Given data START

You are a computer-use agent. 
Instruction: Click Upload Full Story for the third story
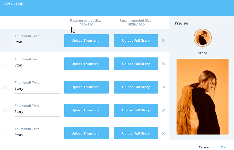(136, 87)
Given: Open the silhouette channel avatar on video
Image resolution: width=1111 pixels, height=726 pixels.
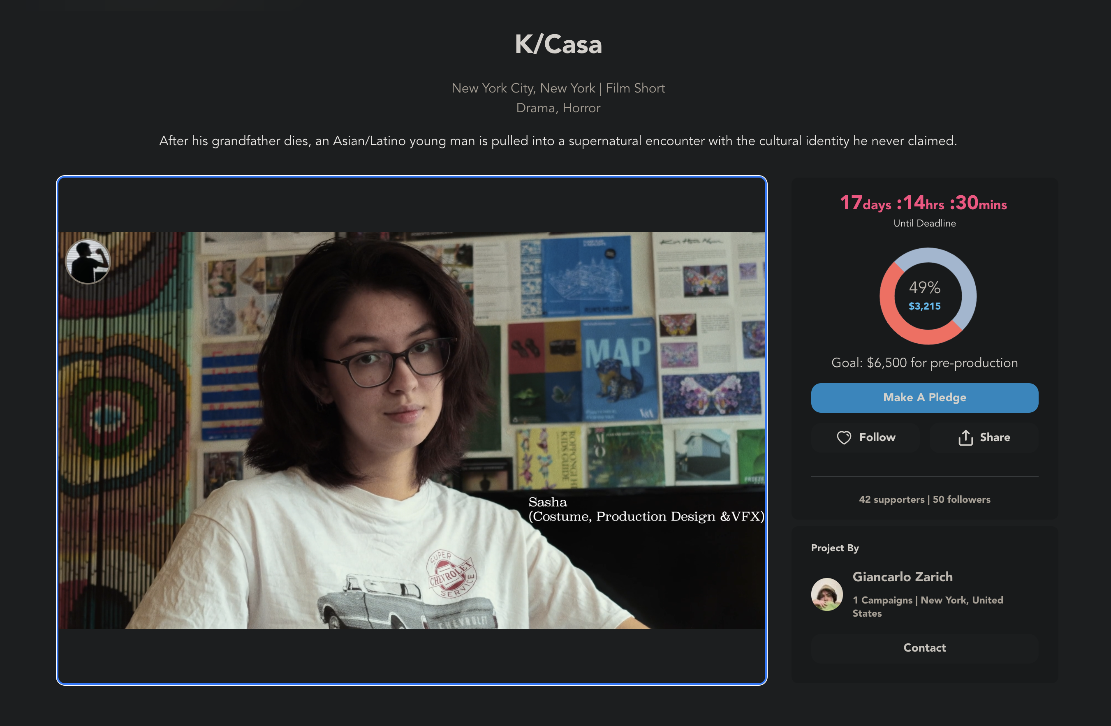Looking at the screenshot, I should tap(88, 261).
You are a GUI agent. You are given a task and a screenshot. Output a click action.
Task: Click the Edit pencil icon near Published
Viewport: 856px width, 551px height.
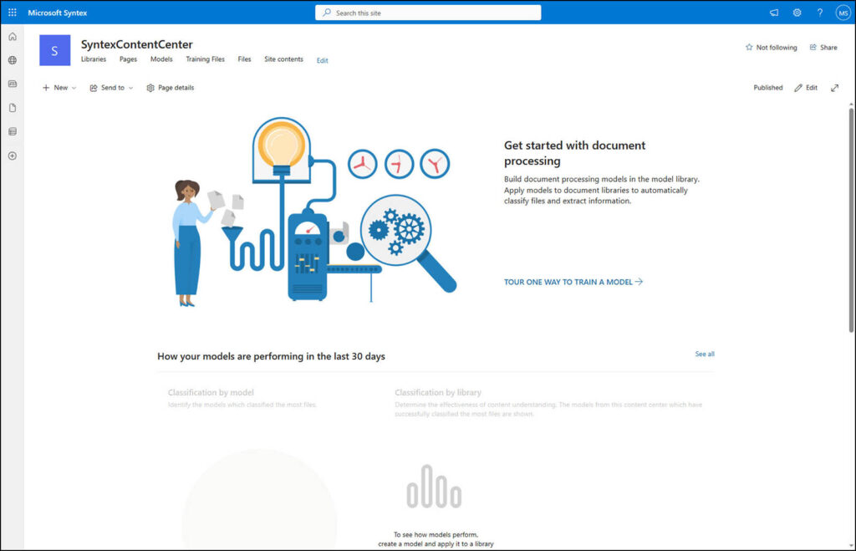point(805,87)
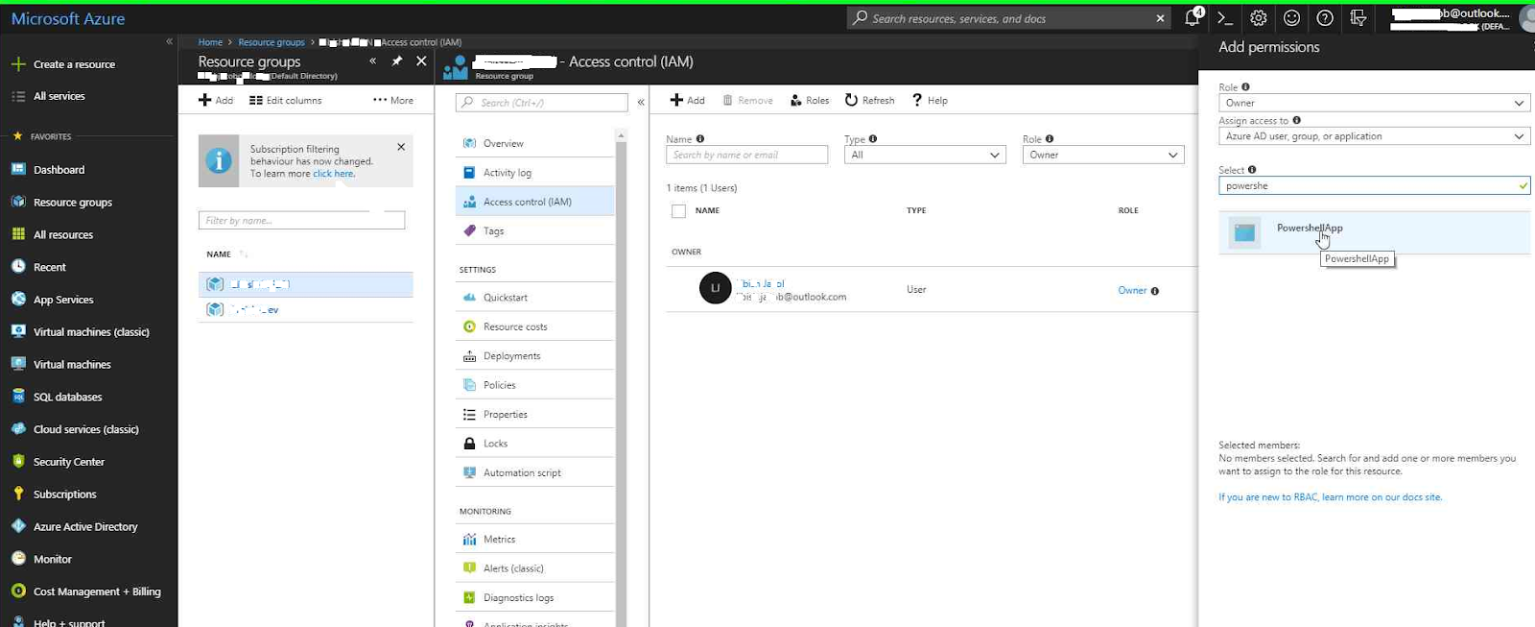Open Activity log menu item
The image size is (1535, 627).
click(507, 173)
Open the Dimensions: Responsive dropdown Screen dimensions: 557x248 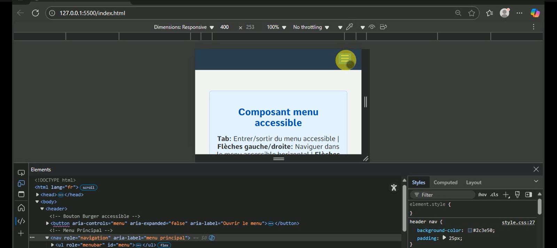184,27
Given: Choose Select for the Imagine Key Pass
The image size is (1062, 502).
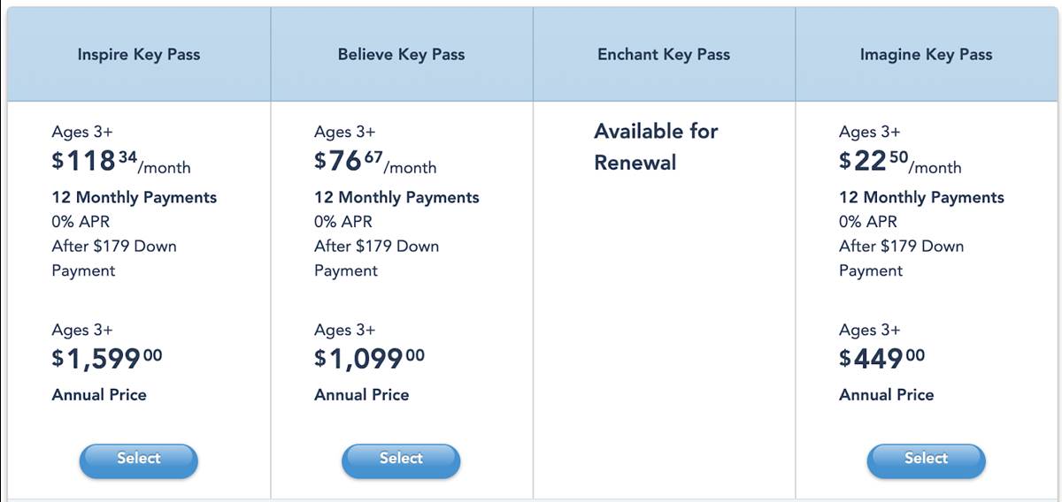Looking at the screenshot, I should 926,460.
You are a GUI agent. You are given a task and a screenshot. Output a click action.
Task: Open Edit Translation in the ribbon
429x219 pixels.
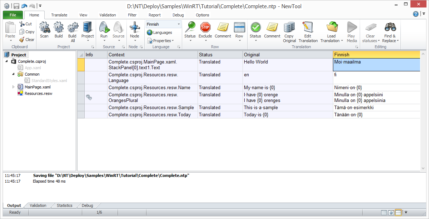tap(308, 28)
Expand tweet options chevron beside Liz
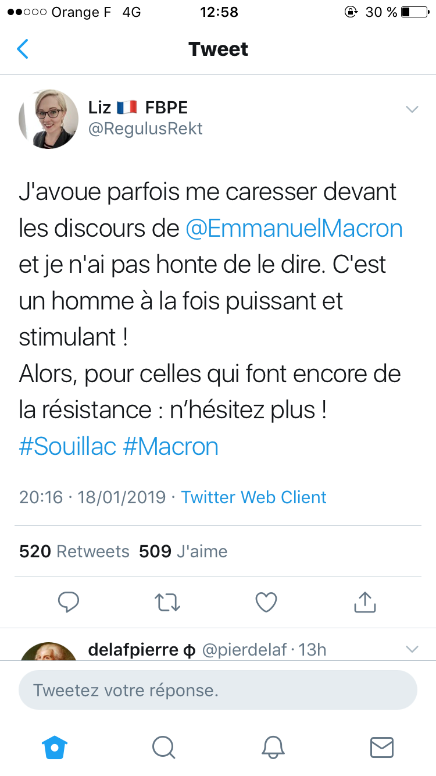 pos(412,109)
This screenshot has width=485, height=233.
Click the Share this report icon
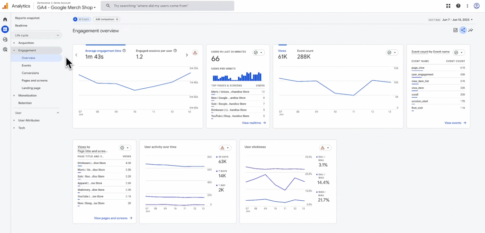click(x=463, y=30)
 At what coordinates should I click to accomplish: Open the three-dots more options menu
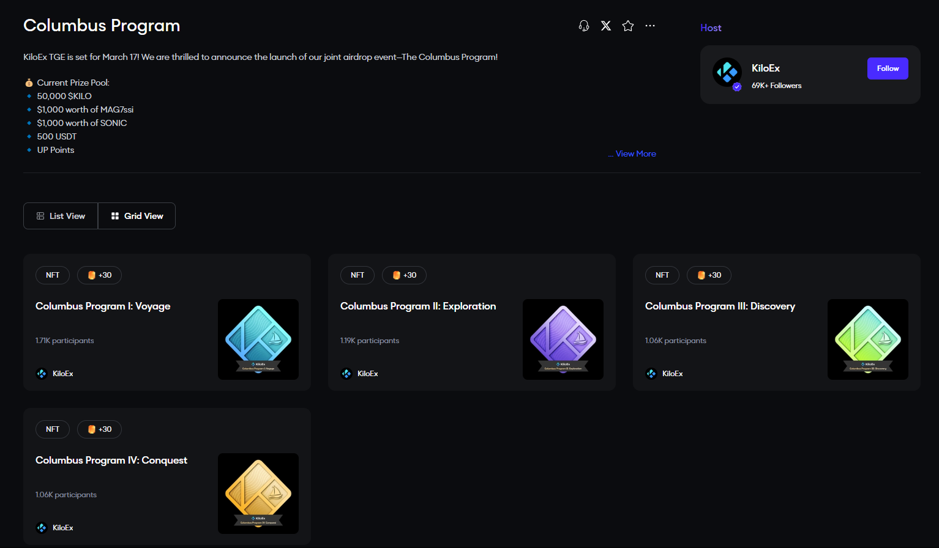(x=650, y=26)
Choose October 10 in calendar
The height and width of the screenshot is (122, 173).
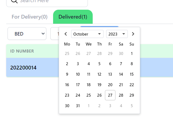pyautogui.click(x=78, y=74)
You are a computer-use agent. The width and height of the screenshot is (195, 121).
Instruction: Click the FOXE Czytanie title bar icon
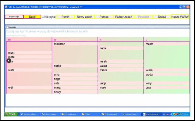[6, 7]
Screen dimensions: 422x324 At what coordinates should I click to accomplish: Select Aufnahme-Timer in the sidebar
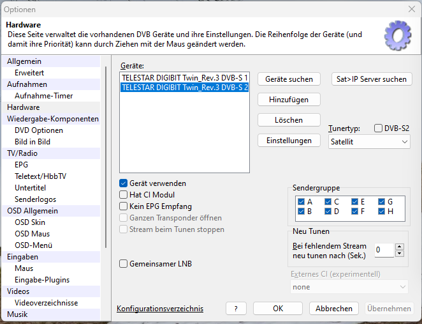tap(43, 96)
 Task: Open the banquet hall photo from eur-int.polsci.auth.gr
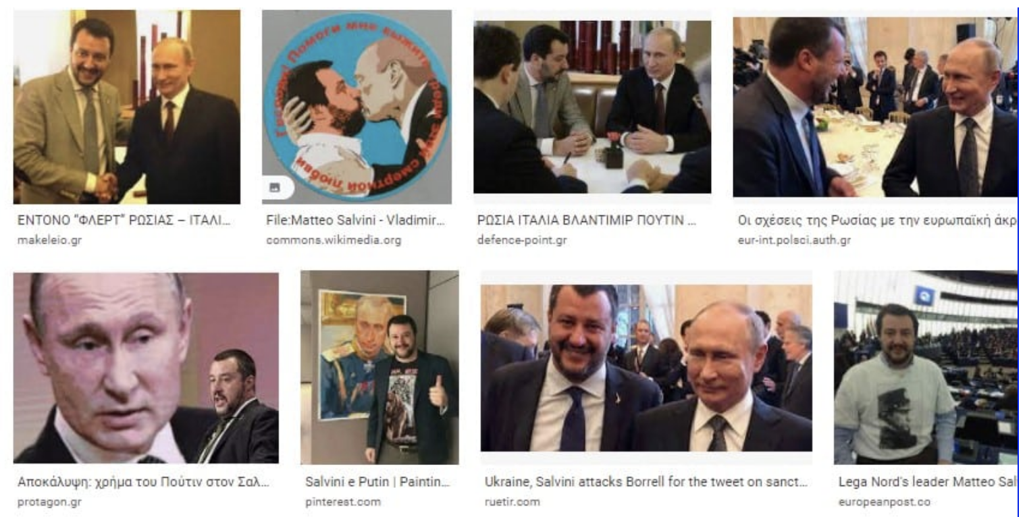(x=875, y=107)
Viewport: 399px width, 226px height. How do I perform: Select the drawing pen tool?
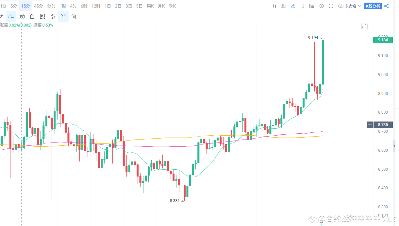[11, 16]
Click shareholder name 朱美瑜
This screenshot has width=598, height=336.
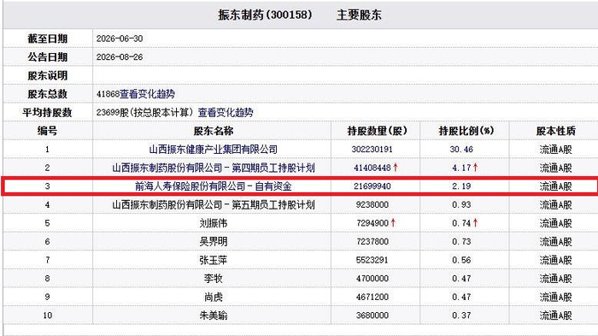(x=214, y=315)
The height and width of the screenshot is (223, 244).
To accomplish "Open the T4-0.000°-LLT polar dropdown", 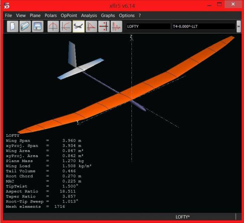I will click(203, 26).
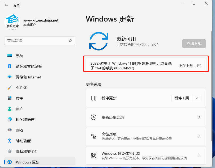Image resolution: width=215 pixels, height=168 pixels.
Task: Open the 暂停1周 dropdown arrow
Action: [x=197, y=98]
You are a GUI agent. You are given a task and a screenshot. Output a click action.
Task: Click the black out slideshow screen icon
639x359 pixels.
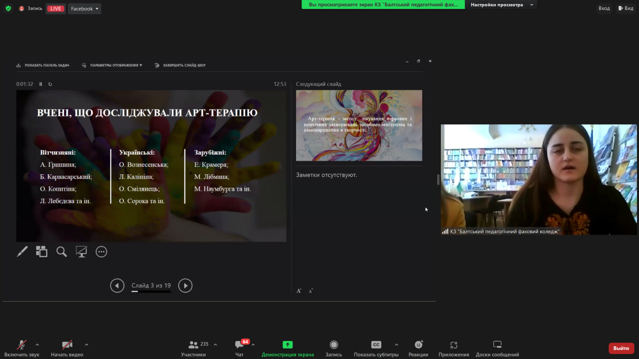(81, 252)

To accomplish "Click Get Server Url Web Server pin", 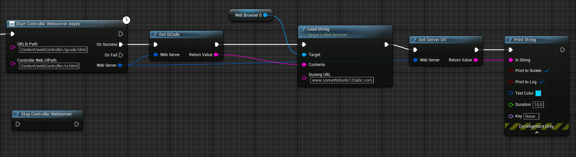I will tap(415, 60).
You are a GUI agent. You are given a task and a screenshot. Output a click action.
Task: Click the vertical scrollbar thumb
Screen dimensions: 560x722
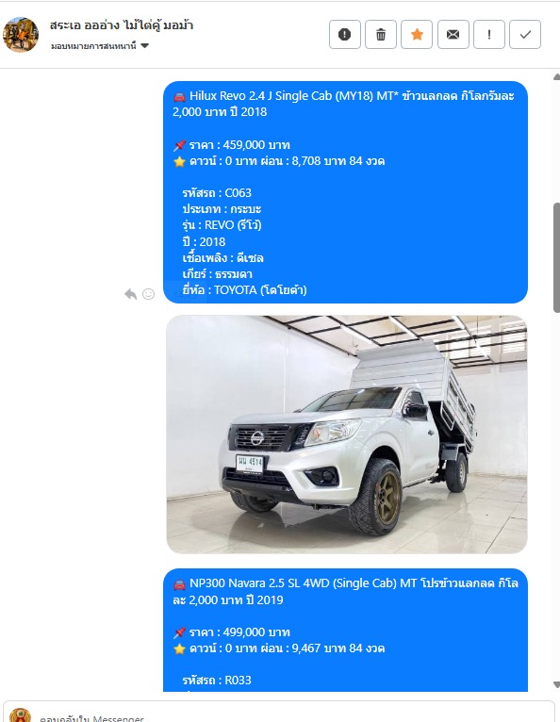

Given data END

Each line of the material above either contains the word "Choose" or does not; state how many do, and nothing else.

2